Autografting is a surgical procedure in which healthy skin is taken from one part of the body and used to cover a wound in another part of the body. Autografting is commonly used to treat burns, ulcers, and traumatic injuries.
Discharge Instructions for Autografting
When a client is discharged from the hospital after autografting, the nurse will provide them with discharge instructions. The discharge instructions will cover the following topics:
- Incision care: The nurse will instruct the client on how to care for their incision. The client will need to keep the incision clean and dry and avoid getting it wet. The client may also need to apply dressings or bandages to the incision.
- Pain management: The nurse will prescribe pain medication to the client to help manage their pain. The nurse will also instruct the client on how to take the pain medication safely and effectively.
- Activity restrictions: The nurse will instruct the client on the activity restrictions that they need to follow. The client may need to avoid certain activities, such as lifting heavy objects or exercising, for a period of time after surgery.
- Follow-up care: The nurse will schedule a follow-up appointment with the client to check on their healing and remove any sutures.
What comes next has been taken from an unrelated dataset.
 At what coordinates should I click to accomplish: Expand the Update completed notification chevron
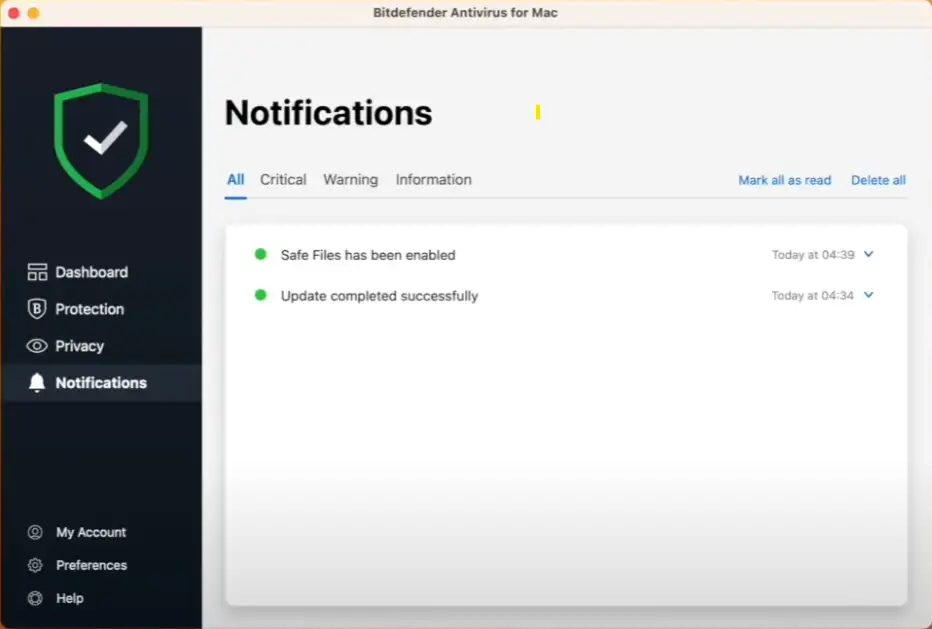[x=868, y=295]
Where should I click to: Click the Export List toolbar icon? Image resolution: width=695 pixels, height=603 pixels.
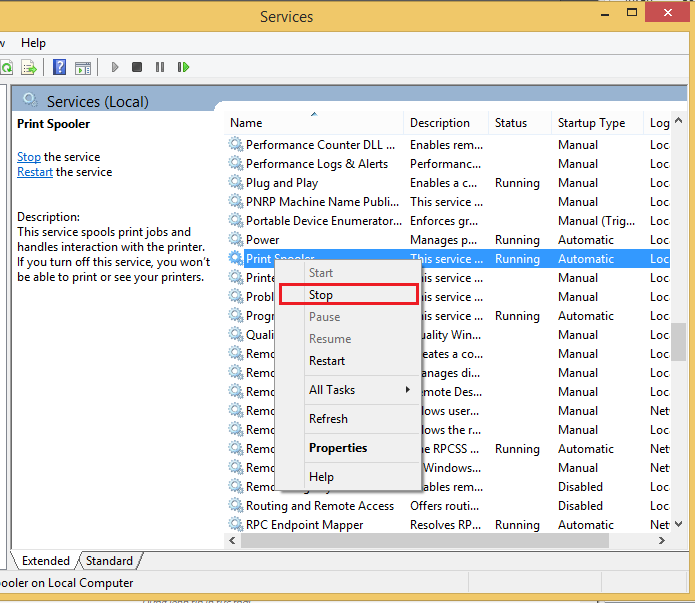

Sample Discharge Instructions
Here is a sample of discharge instructions for autografting:
- Keep the incision clean and dry.
- Avoid getting the incision wet.
- Apply dressings or bandages to the incision as instructed by your doctor or nurse.
- Do not remove the dressings or bandages without first talking to your doctor or nurse.
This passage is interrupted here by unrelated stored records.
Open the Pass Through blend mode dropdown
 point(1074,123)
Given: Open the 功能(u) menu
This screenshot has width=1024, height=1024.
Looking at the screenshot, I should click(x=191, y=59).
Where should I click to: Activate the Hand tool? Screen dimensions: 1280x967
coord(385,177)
- Take your pain medication as prescribed by your doctor.
- Do not take more pain medication than prescribed.
- Do not drink alcohol or take any other medications that could interact with your pain medication without first talking to your doctor.
- Avoid lifting heavy objects.
- Avoid exercising.
- Avoid swimming, bathing, or soaking the incision in water for 2-3 weeks.
- You will have a follow-up appointment with your doctor or nurse in 1-2 weeks to check on your healing and remove any sutures.
In addition to the above, the nurse may also provide the client with the following information:
- Signs of infection: The nurse will instruct the client to be on the lookout for signs of infection, such as redness, swelling, heat, and drainage from the incision. If the client experiences any of these signs, they should contact their doctor or nurse immediately.
- Diet and nutrition: The nurse may provide the client with dietary and nutritional recommendations to help promote healing. For example, the nurse may recommend that the client eat a diet that is high in protein and vitamin C.
- Emotional support: The nurse may also provide the client with emotional support. Autografting can be a stressful experience, and the nurse can help the client to cope with the stress and anxiety associated with the surgery.